On May 17, 2019, U.S. Custom and Border Protection (CBP) and U.S. Immigration and Customs Enforcement (ICE) provided the Committee with internal data and analyses showing that hundreds of migrants approaching the southern border have criminal histories.
- In October 2018, CBP’s Office of Intelligence (OI) tracked one caravan estimated to include nearly 8,000 individuals that arrived south of California in December 2018. ICE Homeland Security Investigations (HSI) established that 660 of these individuals had U.S. criminal convictions-nearly 40 were convicted of assault or aggravated assault with a deadly weapon and three individuals were convicted of murder.
- In January 2019, CBP OI tracked a caravan that departed Honduras with more than 3,300 individuals. ICE HSI identified 860 individuals with U.S. criminal histories, including over 20 convicted of assault or aggravated assault with a deadly weapon, nearly 30 convicted of sexual offenses, two convicted of violence against law enforcement, and one convicted of attempted murder.

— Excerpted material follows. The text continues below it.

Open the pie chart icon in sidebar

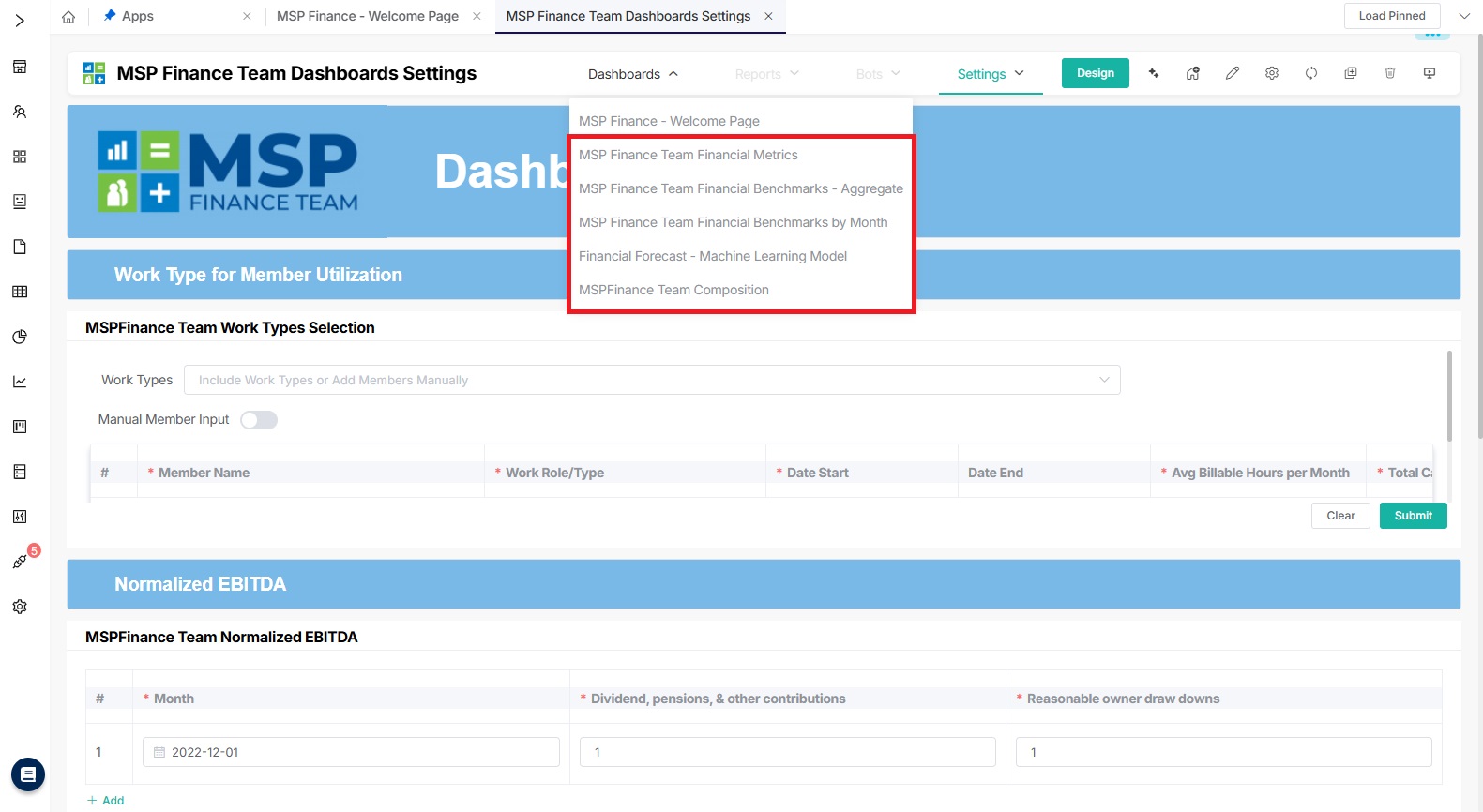pos(20,337)
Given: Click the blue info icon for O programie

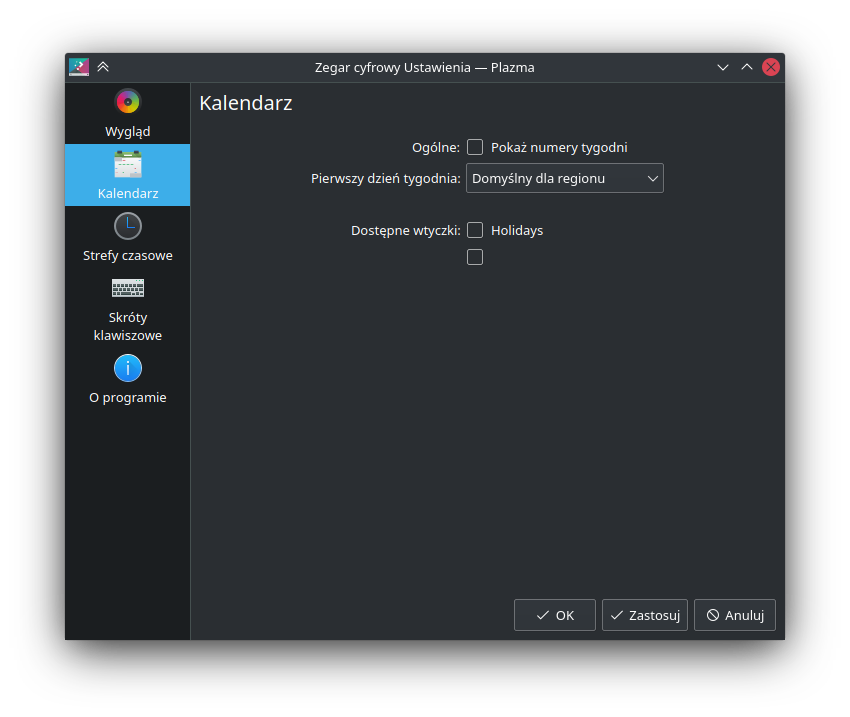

These incidents are continuing. CBP is currently monitoring another “movement of several groups ranging in size from 1,000 to 4,000” in the Mexican states of Chiapas and Veracruz.
The letter noted that two weeks ago U.S. Border Patrol Chief Carla Provost told the Senate Judiciary Subcommittee on Border Security and Immigration that, “as of March 31, 2019, 361,087 migrants have been apprehended between the points of entry (POEs) in Fiscal Year (FY) 2019, representing a 108 percent increase over the same time in FY 2018.”
“Current projections are that more than 1 million people will have crossed our southern border illegally this year. Our constituents, the American public, are confounded as to why more is not being done by your Department,” the letter said.
Proposals include expanding a training program for border patrol agents to conduct fear interviews, where an undocumented immigrant is referred to an asylum officer if they express fear of returning to their home country.